• **TASK DIRECTIONS**:
Tell how many lines in the data below contain "computer", using one number as the whole reply.

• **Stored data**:
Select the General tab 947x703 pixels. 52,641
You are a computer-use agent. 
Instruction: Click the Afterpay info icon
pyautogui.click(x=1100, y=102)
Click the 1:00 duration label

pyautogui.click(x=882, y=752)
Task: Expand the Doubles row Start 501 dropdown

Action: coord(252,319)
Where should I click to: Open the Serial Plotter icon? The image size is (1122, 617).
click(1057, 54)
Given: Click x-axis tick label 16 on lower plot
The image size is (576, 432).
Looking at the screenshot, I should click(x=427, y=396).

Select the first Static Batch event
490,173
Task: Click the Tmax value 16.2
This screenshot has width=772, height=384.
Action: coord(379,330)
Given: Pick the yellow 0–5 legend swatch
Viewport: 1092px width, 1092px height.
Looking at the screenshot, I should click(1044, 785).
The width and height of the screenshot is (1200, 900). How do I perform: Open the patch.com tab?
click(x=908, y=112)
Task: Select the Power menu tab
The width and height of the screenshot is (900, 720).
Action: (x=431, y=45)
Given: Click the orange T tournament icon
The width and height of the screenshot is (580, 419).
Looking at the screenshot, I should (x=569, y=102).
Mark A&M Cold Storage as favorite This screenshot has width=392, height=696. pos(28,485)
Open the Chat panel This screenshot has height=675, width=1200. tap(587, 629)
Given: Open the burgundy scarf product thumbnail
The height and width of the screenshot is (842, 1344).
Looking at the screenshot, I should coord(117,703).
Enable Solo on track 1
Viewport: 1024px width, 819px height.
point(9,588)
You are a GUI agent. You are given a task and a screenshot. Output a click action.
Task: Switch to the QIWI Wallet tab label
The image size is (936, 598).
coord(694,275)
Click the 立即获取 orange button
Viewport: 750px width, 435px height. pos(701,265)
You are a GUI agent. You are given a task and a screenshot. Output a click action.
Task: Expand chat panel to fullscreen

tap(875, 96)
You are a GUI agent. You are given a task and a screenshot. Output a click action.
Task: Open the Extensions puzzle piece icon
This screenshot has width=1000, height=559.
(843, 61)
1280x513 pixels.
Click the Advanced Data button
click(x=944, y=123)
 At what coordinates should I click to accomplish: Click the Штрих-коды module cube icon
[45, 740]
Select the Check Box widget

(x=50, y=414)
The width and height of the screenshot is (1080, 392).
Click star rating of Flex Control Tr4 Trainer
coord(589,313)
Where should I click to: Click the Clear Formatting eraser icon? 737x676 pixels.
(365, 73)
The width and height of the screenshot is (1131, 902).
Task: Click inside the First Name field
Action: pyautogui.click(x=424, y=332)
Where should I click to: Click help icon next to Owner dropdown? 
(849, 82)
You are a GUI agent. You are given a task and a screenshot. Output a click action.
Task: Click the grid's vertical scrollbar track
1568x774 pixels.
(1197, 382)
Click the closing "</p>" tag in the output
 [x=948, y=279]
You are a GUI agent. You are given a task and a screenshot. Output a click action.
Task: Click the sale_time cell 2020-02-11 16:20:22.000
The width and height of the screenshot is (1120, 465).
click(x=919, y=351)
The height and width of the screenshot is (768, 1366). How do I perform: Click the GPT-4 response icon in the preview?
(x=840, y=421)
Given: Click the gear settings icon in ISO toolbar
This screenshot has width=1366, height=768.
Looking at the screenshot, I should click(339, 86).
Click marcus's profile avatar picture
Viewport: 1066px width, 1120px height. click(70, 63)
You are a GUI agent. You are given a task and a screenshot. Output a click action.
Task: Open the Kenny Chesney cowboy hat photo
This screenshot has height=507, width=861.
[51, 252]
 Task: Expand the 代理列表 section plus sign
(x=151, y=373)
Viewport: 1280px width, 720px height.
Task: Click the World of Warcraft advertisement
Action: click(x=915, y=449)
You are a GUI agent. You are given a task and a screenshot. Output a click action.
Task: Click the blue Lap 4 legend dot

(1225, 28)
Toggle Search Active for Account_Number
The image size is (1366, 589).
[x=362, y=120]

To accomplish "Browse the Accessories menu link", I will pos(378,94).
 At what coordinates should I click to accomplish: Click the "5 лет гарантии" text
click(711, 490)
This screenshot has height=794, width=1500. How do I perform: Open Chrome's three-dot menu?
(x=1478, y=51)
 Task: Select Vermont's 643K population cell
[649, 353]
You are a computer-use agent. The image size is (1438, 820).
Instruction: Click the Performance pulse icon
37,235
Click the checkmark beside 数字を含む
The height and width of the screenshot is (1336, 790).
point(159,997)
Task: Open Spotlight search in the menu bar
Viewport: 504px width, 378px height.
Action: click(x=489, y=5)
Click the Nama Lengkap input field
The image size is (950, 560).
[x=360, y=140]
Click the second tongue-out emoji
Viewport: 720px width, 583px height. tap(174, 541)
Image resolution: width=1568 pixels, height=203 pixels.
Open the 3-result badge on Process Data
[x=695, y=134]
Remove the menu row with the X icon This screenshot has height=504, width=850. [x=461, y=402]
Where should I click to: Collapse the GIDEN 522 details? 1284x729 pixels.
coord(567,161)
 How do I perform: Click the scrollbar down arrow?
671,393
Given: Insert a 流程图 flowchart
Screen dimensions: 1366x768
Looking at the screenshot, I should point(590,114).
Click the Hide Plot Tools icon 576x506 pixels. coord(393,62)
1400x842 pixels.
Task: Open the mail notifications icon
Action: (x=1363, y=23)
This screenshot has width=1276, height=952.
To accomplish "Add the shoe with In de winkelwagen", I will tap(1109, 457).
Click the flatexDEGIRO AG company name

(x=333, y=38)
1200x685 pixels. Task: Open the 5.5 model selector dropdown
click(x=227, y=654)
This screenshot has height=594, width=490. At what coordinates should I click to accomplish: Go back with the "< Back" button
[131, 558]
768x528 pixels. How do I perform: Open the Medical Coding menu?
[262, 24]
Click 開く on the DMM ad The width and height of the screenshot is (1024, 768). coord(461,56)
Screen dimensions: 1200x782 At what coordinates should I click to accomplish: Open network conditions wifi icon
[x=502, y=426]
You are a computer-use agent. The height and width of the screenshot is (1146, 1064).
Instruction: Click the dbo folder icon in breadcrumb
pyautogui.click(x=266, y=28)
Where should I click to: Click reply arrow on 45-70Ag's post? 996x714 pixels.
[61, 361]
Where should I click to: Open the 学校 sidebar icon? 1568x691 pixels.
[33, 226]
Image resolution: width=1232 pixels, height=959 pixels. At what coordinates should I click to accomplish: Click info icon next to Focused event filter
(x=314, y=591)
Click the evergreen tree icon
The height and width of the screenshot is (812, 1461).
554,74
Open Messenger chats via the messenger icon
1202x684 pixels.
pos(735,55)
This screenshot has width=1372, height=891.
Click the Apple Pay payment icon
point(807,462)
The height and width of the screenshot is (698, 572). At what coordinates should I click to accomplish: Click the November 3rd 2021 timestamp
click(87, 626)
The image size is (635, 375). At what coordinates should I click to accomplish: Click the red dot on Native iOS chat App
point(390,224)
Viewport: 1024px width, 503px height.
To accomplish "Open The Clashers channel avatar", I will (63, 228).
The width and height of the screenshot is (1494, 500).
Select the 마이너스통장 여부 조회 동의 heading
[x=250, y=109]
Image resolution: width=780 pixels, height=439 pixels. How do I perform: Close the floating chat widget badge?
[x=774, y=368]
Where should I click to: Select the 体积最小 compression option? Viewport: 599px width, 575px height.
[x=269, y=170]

• **EXPECTED ANSWER**:
3